— START OF SUPPLIED PASSAGE —

Has the Net sealed Royal Mail’s fate?

Royal Mail plans to become a major player in the global delivery business. But can a company used to having privileged nationalised status compete in a sector now being shaken up by e-commerce? asks Tom Bawden

When Royal Mail managing director for business and consumer markets Jim Cotton-Betteridge leaves (MW last week) it will be a pivotal moment in the company’s history.

After years of complacency, the last of the nationalised industry dinosaurs is beginning to stir – spurred by the forces of globalisation, deregulation and the Internet.

These forces have simultaneously created a bigger market with greater competition and, depending on how it adapts, Royal Mail will expand or shrink considerably in the next decade.

Following seven years of uncertainty over whether or not parent company the Post Office would be privatised, a white paper last summer put paid to the idea – at least for the foreseeable future – by saying it would be run as a private company with the Government owning the shares.

The first manifestation of Royal Mail’s evolution was its slimming down from 15 to nine business units, each dedicated to the nine main perceived market opportunities. Royal Mail marketing had previously been overseen by one group marketing department headed by Cotton-Betteridge.

The restructure gave each of the nine new divisions responsibility for its own marketing. Cotton-Betteridge’s business and consumer unit forms the centrepiece of the nine new divisions.

But opinion is divided as to his effectiveness.

One senior agency source who has worked closely with Royal Mail, says: “Jim was basically brand guardian before the restructure and had a lot of influence on marketing. This is not the case any more. While it is not the sole reason for his departure, I personally believe it may have hastened his decision to leave.”

— END OF SUPPLIED PASSAGE —
— START OF ITEMS —

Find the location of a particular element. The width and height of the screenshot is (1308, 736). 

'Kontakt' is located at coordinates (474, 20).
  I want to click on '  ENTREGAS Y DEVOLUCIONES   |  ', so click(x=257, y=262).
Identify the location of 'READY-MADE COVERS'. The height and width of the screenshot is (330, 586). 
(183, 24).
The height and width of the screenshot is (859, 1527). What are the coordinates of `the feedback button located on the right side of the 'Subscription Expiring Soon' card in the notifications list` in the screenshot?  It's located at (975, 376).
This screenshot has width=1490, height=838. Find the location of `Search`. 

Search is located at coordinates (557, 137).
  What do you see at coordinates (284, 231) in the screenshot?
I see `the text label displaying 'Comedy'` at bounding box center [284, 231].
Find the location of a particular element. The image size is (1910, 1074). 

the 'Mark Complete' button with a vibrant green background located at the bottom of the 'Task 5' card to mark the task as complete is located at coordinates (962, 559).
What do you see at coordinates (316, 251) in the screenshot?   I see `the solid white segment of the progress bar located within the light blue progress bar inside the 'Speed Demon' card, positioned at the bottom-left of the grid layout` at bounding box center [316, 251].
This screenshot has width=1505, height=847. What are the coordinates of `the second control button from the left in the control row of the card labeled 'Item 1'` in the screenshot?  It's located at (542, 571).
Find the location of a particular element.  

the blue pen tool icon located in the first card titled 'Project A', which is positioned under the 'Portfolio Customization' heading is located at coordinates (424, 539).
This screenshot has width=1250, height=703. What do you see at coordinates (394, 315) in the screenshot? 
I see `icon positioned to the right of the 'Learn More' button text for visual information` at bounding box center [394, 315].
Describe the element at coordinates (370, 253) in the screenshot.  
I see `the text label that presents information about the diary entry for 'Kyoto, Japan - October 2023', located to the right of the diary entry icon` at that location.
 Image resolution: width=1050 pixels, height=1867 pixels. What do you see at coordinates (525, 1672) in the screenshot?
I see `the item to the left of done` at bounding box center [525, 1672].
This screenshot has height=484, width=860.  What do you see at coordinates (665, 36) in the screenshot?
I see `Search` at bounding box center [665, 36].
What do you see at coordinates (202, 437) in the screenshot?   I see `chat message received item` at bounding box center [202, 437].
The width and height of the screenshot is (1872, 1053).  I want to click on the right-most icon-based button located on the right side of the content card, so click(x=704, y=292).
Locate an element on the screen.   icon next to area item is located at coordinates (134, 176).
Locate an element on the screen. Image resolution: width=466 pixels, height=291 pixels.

— END OF ITEMS —

LIST OF TASKS:
1. According to the Royal Mail article, how many business units was Royal Mail slimmed down to?
2. Express the part of the listing that opens with the line containing "I want to click on '" and closes with the line containing "center [284, 231]." as a JSON list of strings, one string per line, with blank lines left out.

OUTPUTS:
1. Nine, down from 15.

2.
[
  "  I want to click on '  ENTREGAS Y DEVOLUCIONES   |  ', so click(x=257, y=262).",
  "Identify the location of 'READY-MADE COVERS'. The height and width of the screenshot is (330, 586). ",
  "(183, 24).",
  "The height and width of the screenshot is (859, 1527). What are the coordinates of `the feedback button located on the right side of the 'Subscription Expiring Soon' card in the notifications list` in the screenshot?  It's located at (975, 376).",
  "This screenshot has width=1490, height=838. Find the location of `Search`. ",
  "Search is located at coordinates (557, 137).",
  "  What do you see at coordinates (284, 231) in the screenshot?",
  "I see `the text label displaying 'Comedy'` at bounding box center [284, 231]."
]